An ostomy appliance is necessary when surgery creates an opening (stoma) on the abdomen to reroute the intestine or urinary tract. This requires a collection system, and the adhesive component securing it to the skin is crucial. However, inconsistent terminology used by manufacturers and healthcare providers often confuses users. This variation requires patients to learn multiple terms for the same item, complicating supply ordering and care discussions.
The Core Terminology: What It’s Called
The adhesive component that adheres directly to the skin around the stoma is most accurately referred to as the Skin Barrier. This name reflects its primary function: protecting the delicate peristomal skin from the stoma’s corrosive output. Despite this clear functional name, it is frequently called by several other names, often depending on the manufacturer or regional preference.
Another widely recognized term is the Wafer, which describes the thin, flat, disc-like shape of the adhesive material. Similarly, the term Baseplate is used, particularly to emphasize that this piece forms the secure, foundational layer upon which the collection pouch is ultimately attached. These three terms—Skin Barrier, Wafer, and Baseplate—are generally interchangeable and refer to the same adhesive patch that covers the skin.

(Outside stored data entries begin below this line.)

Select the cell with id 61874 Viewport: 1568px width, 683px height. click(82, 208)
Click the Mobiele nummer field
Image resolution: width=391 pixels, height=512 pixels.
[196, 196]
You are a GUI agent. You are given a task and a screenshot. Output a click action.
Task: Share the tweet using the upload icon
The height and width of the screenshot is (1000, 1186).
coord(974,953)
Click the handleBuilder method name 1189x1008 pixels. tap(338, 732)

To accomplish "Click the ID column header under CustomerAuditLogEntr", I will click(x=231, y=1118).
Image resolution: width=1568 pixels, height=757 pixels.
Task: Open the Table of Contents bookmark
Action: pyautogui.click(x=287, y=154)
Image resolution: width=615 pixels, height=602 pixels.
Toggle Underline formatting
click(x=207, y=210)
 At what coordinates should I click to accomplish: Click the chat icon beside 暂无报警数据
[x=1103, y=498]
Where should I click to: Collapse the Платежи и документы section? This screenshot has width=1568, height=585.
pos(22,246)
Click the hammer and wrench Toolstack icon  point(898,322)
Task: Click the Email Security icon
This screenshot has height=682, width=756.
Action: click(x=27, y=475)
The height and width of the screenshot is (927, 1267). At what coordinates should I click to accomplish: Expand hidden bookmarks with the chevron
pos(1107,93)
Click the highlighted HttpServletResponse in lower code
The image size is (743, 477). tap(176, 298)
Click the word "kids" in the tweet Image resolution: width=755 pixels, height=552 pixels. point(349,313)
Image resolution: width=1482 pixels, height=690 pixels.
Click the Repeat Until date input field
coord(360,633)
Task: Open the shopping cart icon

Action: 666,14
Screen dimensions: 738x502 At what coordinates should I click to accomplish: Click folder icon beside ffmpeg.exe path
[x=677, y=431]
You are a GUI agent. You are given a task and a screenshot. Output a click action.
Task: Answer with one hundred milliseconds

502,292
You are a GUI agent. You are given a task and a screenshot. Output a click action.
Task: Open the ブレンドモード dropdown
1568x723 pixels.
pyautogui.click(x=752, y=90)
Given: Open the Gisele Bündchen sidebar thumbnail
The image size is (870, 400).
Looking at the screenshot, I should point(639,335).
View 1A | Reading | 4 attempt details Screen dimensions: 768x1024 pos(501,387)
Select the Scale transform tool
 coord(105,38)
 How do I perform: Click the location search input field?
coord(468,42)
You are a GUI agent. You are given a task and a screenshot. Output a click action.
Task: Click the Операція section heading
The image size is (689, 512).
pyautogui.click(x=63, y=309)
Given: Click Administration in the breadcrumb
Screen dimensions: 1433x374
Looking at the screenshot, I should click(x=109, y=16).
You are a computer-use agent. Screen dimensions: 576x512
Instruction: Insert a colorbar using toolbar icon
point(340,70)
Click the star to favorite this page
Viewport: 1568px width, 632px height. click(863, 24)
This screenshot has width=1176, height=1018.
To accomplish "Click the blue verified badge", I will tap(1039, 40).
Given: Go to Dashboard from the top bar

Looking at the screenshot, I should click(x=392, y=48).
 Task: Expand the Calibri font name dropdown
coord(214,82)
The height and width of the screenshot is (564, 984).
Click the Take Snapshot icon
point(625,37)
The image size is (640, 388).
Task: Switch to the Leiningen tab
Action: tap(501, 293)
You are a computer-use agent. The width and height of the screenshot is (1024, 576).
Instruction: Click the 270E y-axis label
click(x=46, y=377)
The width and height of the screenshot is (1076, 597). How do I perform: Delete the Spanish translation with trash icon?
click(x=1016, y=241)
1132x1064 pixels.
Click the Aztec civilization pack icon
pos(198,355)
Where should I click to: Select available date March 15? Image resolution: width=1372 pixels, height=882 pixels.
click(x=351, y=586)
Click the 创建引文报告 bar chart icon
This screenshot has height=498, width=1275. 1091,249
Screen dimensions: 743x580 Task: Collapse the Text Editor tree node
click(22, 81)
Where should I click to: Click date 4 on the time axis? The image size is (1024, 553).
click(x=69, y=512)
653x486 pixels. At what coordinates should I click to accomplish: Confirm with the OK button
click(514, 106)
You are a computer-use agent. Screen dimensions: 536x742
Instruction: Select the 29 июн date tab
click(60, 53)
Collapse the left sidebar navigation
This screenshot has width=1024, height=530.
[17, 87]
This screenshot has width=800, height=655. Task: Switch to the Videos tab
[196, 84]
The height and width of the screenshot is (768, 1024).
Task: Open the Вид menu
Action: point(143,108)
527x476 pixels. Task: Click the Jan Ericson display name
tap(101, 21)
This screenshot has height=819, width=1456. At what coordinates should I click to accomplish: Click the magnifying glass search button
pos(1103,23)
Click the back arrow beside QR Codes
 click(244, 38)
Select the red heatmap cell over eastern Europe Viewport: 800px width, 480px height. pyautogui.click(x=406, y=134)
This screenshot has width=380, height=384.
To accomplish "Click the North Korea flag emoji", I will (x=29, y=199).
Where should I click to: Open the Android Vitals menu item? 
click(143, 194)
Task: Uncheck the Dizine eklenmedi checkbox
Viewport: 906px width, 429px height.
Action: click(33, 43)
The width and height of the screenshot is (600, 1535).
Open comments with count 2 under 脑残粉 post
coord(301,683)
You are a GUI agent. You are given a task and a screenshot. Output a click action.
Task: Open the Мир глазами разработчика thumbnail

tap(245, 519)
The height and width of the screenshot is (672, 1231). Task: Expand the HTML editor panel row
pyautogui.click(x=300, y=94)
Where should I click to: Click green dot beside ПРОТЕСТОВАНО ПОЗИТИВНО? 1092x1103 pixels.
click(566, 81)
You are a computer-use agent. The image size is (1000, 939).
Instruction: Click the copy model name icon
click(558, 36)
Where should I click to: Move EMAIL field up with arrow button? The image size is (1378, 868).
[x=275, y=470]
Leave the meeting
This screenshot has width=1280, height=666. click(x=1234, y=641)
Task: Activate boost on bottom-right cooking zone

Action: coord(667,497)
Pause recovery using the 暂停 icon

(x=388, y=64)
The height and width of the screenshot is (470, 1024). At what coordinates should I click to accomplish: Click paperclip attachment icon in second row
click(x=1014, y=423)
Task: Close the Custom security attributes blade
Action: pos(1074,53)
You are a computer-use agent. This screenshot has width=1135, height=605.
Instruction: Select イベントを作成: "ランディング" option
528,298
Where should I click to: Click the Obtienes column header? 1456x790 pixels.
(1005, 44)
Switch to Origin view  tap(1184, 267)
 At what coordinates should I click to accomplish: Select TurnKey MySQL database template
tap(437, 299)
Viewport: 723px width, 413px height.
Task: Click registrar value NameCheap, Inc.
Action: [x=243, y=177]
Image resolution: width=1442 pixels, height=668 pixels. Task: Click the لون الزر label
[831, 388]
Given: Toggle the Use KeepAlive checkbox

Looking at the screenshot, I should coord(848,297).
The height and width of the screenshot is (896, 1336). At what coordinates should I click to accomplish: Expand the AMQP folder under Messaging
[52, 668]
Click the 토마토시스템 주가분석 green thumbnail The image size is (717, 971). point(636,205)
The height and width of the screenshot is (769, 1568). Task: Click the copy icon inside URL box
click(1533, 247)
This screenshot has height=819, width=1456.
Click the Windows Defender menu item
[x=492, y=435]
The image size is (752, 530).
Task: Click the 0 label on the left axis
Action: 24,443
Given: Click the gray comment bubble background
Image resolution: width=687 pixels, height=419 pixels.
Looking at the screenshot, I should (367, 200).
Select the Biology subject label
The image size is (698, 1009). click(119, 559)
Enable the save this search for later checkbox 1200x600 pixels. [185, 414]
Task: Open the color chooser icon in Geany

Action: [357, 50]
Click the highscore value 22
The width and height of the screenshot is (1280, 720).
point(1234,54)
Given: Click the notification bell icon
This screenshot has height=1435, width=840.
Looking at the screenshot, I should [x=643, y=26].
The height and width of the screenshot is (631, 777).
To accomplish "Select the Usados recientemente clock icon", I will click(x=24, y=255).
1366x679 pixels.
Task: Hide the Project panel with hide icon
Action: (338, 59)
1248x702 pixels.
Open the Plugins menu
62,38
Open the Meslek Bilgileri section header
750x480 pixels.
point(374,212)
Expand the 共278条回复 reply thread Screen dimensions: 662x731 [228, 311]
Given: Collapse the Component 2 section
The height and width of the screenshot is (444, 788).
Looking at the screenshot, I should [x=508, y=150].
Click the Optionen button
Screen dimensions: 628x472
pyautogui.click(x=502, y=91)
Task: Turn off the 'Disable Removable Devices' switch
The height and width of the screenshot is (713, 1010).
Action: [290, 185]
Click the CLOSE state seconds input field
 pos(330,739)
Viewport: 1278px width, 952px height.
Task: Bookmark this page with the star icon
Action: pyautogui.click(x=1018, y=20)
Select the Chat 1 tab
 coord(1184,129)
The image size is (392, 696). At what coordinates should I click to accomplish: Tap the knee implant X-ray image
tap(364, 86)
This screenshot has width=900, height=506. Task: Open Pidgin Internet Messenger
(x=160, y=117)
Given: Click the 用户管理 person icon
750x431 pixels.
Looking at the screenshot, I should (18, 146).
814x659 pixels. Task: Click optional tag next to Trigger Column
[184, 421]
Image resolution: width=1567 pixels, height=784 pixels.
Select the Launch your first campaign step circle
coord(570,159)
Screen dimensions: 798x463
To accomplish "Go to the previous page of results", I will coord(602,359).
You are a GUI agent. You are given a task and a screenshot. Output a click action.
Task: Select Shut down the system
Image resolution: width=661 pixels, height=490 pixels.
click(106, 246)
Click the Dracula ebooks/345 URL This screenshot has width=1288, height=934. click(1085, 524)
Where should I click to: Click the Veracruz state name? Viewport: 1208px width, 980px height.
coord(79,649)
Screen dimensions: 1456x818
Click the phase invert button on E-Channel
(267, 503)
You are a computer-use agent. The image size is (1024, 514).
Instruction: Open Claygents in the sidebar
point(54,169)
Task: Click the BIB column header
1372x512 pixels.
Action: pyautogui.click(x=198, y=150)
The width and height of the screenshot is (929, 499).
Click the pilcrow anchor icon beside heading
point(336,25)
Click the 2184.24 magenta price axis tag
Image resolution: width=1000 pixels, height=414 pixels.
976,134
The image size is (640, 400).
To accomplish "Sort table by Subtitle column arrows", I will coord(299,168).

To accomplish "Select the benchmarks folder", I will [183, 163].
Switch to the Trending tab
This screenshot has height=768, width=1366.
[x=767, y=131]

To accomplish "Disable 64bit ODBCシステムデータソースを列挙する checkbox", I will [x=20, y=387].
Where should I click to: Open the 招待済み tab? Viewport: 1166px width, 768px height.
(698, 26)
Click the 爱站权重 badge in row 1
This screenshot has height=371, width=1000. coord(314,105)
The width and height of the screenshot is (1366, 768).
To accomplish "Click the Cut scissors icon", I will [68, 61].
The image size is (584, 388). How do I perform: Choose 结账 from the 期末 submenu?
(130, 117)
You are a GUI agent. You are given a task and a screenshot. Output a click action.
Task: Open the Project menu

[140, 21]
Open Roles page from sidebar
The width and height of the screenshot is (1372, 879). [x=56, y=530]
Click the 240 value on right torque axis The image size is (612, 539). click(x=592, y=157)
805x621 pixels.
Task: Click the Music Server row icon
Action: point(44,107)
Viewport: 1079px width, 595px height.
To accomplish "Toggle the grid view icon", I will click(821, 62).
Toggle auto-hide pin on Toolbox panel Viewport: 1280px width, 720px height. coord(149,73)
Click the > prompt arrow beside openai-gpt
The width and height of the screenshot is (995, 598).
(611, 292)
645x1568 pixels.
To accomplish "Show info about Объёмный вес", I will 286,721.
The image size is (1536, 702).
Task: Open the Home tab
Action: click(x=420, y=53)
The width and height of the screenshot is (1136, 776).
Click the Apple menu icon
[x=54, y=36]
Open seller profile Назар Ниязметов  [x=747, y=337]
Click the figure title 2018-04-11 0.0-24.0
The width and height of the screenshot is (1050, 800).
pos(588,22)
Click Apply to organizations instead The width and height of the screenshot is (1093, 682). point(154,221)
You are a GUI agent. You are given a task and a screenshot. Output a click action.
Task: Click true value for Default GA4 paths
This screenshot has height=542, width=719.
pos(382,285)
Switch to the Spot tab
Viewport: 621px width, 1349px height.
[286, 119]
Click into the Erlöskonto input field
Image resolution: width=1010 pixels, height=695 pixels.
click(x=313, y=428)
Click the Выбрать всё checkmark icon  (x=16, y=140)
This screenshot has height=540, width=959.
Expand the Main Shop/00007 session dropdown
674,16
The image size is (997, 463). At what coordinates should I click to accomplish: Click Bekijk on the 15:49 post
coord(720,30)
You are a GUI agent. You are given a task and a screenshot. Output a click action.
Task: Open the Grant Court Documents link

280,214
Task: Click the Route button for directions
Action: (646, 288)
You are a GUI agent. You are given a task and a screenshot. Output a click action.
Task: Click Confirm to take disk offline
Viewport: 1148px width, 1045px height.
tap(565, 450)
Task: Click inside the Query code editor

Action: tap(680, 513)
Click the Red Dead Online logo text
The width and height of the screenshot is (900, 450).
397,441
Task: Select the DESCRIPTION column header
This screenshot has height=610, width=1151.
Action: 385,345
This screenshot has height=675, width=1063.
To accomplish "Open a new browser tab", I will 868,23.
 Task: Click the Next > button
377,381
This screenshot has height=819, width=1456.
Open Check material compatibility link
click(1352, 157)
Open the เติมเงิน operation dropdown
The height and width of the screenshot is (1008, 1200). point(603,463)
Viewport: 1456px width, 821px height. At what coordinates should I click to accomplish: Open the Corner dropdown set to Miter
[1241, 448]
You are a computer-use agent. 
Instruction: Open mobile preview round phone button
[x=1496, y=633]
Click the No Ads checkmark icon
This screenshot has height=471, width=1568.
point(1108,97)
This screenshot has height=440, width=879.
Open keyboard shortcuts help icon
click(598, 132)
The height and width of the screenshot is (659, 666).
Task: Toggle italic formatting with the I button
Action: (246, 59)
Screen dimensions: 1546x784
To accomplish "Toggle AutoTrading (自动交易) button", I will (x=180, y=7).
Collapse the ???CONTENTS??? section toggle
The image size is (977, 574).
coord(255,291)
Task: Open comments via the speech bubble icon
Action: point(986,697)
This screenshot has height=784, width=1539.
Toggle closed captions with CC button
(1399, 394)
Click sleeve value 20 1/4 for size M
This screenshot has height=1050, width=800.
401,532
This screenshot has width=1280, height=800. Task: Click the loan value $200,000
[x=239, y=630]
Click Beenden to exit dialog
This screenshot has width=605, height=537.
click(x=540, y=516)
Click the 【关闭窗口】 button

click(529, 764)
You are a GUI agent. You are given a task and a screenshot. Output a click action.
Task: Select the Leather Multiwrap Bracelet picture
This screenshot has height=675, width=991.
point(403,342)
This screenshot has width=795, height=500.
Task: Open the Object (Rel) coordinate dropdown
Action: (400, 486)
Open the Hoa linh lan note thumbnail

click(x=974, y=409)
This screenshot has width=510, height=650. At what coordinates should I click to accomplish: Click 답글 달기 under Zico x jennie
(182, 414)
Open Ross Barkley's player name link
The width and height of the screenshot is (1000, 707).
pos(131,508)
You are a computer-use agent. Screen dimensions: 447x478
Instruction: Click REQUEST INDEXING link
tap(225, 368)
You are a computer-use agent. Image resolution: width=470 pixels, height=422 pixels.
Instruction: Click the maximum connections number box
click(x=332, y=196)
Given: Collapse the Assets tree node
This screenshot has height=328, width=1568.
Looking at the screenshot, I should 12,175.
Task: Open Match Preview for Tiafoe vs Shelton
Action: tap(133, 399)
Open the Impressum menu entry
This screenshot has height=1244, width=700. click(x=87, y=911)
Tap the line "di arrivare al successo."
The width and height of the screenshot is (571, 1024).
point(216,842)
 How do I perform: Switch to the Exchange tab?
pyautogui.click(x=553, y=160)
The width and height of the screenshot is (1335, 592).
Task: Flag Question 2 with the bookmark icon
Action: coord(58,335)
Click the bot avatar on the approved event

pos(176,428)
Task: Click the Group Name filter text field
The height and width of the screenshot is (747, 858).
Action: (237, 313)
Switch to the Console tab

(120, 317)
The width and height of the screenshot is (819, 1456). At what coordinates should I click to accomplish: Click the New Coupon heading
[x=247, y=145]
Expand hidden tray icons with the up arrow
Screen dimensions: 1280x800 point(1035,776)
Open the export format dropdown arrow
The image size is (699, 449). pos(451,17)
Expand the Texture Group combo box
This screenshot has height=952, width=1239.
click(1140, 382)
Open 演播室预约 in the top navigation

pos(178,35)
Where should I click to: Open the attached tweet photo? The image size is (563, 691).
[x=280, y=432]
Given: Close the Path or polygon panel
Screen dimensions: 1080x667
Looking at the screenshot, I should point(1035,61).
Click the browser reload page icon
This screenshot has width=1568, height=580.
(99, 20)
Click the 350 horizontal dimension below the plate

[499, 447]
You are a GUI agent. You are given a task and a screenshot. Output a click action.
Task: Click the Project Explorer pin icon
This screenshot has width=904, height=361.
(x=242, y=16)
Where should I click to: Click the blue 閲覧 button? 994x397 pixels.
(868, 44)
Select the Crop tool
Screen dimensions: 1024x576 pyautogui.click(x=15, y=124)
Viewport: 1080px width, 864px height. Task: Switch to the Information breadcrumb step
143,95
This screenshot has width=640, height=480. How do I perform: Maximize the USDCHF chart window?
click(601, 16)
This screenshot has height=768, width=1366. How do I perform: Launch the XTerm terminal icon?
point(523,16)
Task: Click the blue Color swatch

The term Flange is also common, but its meaning is often more specific. While some use “flange” synonymously with wafer or skin barrier, it usually describes the coupling ring mechanism in a two-piece system. This mechanism allows the pouch to snap or lock onto the adhesive barrier. For most purposes, however, all these names point to the same adhesive product contacting the skin.
Understanding One-Piece and Two-Piece Systems
The collection apparatus is categorized into two structural formats: one-piece and two-piece systems. A one-piece system permanently fuses the skin barrier and the collection pouch into a single unit. When the appliance needs changing, the entire unit is removed from the skin and replaced.
In contrast, the two-piece system consists of the skin barrier and the pouch as two distinct components. They attach via a coupling system, such as a mechanical ring or an adhesive surface. This separation allows the user to change the pouch without peeling the barrier off the skin, promoting better skin health by reducing irritation from frequent removals.
The two-piece design is considered more versatile because it permits the barrier to remain in place for a longer period, often several days, while the pouch is changed as needed. The one-piece system is praised for its simplicity and lower profile, as it lies flatter against the body. Both systems utilize the same adhesive barrier material.
Function and Composition for Skin Protection
The primary purpose of the adhesive barrier is to create a secure, leak-proof seal around the stoma. This prevents effluent from contacting the surrounding skin. Stoma output contains digestive enzymes or corrosive waste that can quickly cause skin breakdown, making this protection important. The barrier must remain securely adhered for an extended period, often three to seven days, depending on the type and user’s output.
The composition of these barriers makes them uniquely suited for this wet, sensitive environment. The adhesive material is primarily a hydrocolloid, a substance that is both adhesive and absorbent. Key ingredients include natural fluid-absorbing polymers such as pectin, gelatin, and sodium carboxymethylcellulose (CMC). These materials are dispersed within a pressure-sensitive adhesive matrix, often made of elastomers like polyisobutylene.
When the hydrocolloid contacts moisture, such as perspiration or small amounts of stoma output, it absorbs the fluid and forms a protective gel. This controlled swelling action helps maintain the seal and protect the skin. It also allows the barrier to be gentle enough to avoid damaging the skin upon removal. Different hydrocolloid formulations dictate whether a barrier is standard wear or extended wear, with the latter resisting liquid breakdown for a longer duration.
Variations in Barrier Design
Beyond the core material, barriers come in different physical profiles to accommodate the unique anatomical needs of each user. The two main profiles are flat and convex, which refer to the shape of the adhesive surface that contacts the skin. A flat barrier is a level disc that works best for stomas that naturally protrude well above the skin surface and for users whose skin surface around the stoma is flat and even.
A convex barrier features a gentle, curved or dome shape that protrudes outward toward the skin. This design is used when the stoma is flush with the skin, recessed, or if there are folds and creases in the abdominal surface. The convexity applies gentle, focused pressure on the skin immediately surrounding the stoma. This pressure encourages the stoma to protrude slightly, flattens skin irregularities, and directs output away from the skin, improving the seal and preventing leakage.
Users also choose between pre-cut and cut-to-fit barriers, which relates to the opening size for the stoma. Pre-cut barriers have a manufactured opening, suitable for a stoma whose size and shape have stabilized. Cut-to-fit barriers require the user to cut the center opening to the stoma’s exact size and shape. This customized fit is beneficial for new ostomates whose stoma is still changing size or for stomas with an irregular shape.